- [Aim of the task]: Return verbatim the portion of the entries that begins with the line containing "The image size" and ends with the line containing "Describe the element at coordinates (32, 70)", including both of those lines, and omit the pictures.
BEGIN Input material
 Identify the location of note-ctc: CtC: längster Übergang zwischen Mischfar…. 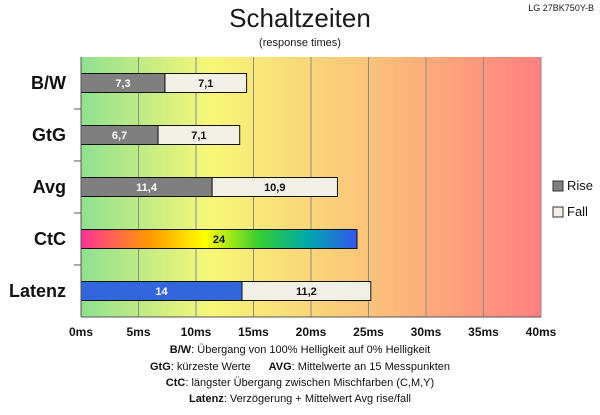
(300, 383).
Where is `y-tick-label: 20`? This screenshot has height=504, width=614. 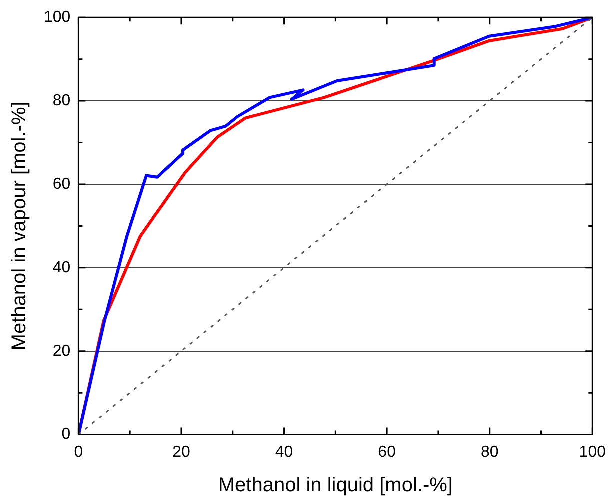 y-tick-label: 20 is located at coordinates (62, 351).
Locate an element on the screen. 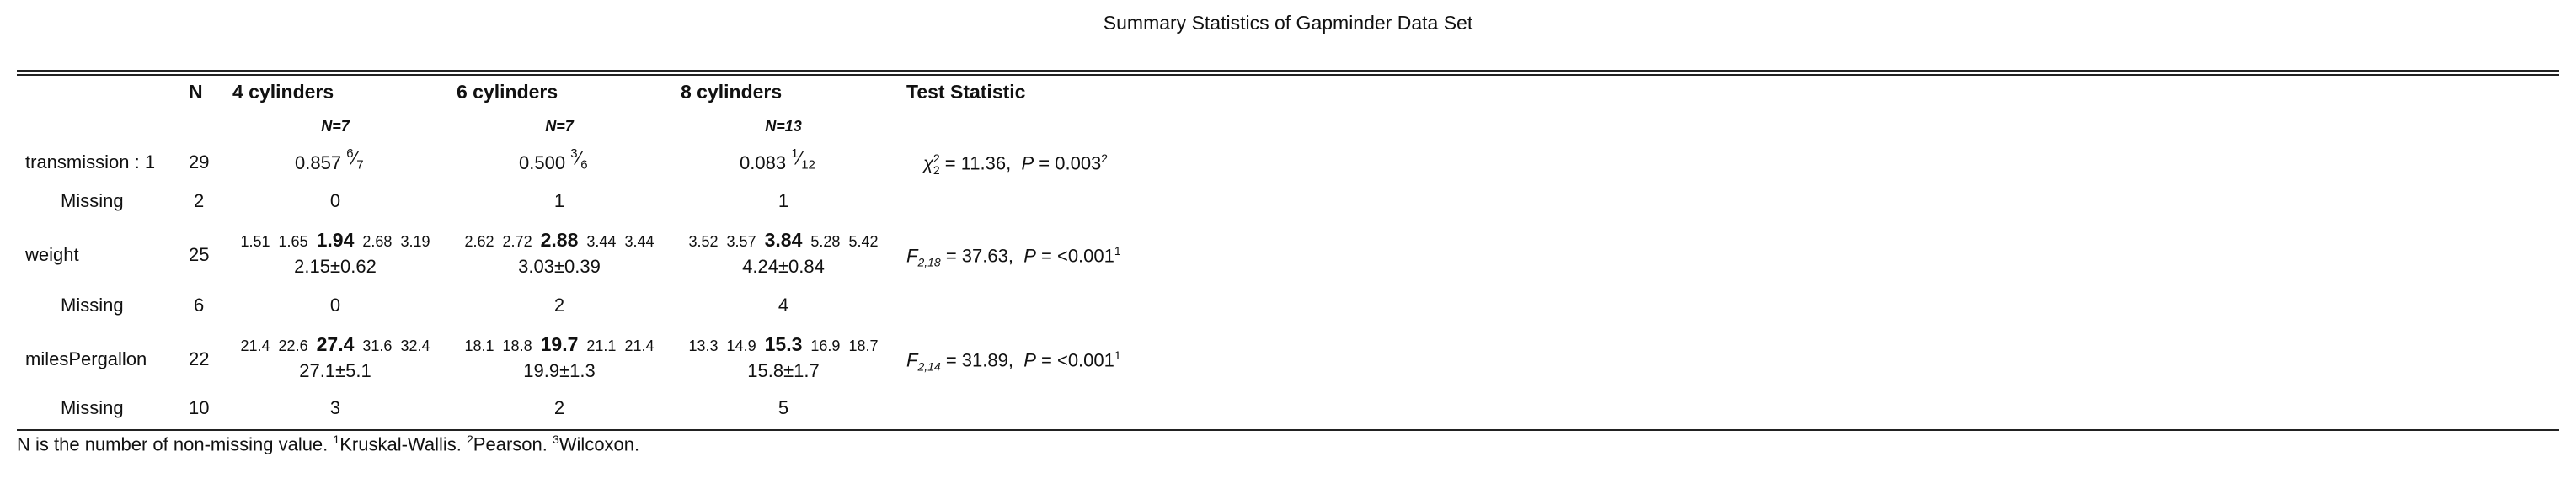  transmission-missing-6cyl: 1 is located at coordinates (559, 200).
END Input material
BEGIN Input material
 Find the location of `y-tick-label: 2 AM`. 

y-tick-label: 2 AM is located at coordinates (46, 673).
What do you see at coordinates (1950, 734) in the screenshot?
END Input material
BEGIN Input material
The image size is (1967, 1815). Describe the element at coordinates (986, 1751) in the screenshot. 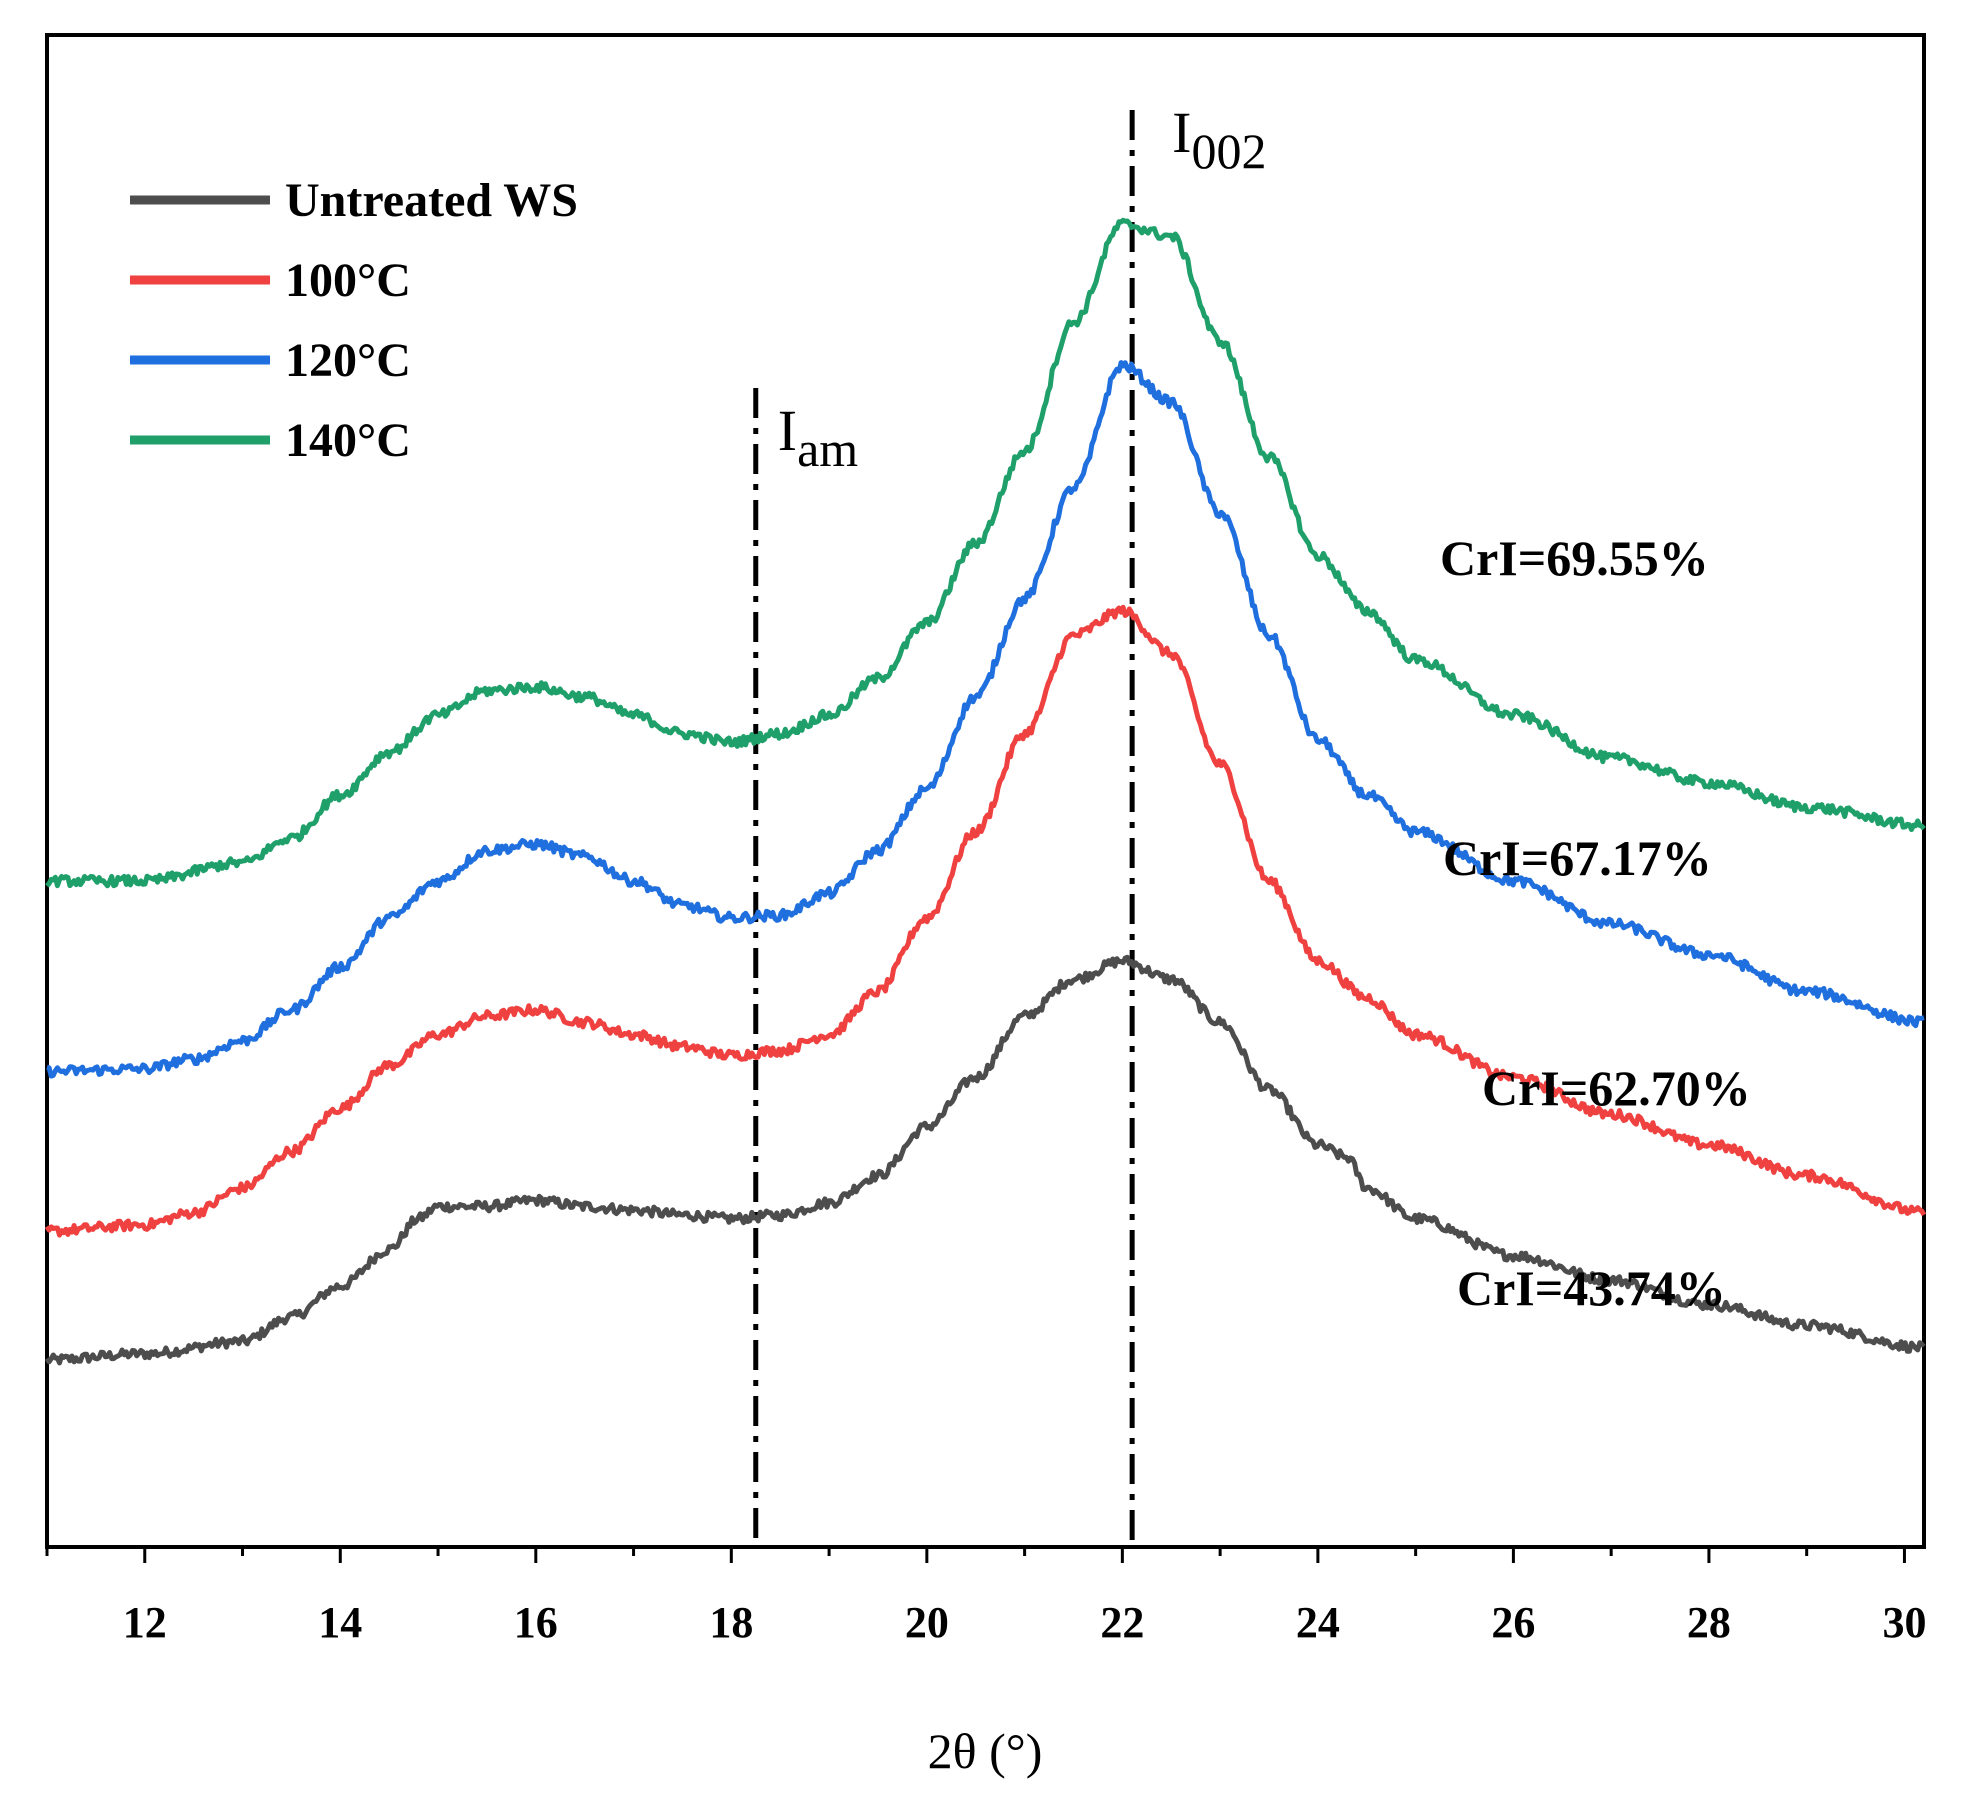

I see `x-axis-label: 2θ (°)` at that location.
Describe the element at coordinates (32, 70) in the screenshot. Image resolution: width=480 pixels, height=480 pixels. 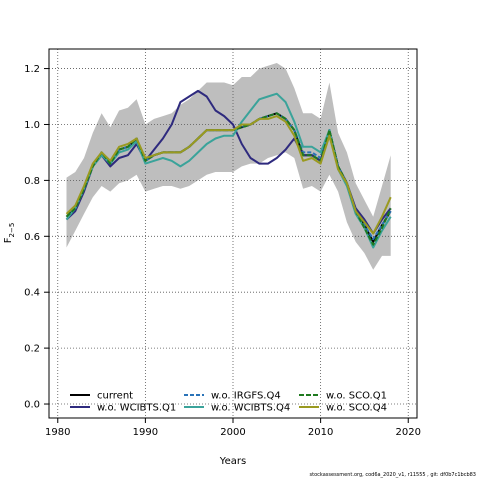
END Input material
- [Task result]:
The image size is (1967, 1815). Describe the element at coordinates (986, 1751) in the screenshot. 

I see `x-axis-label: 2θ (°)` at that location.
Describe the element at coordinates (32, 70) in the screenshot. Image resolution: width=480 pixels, height=480 pixels. 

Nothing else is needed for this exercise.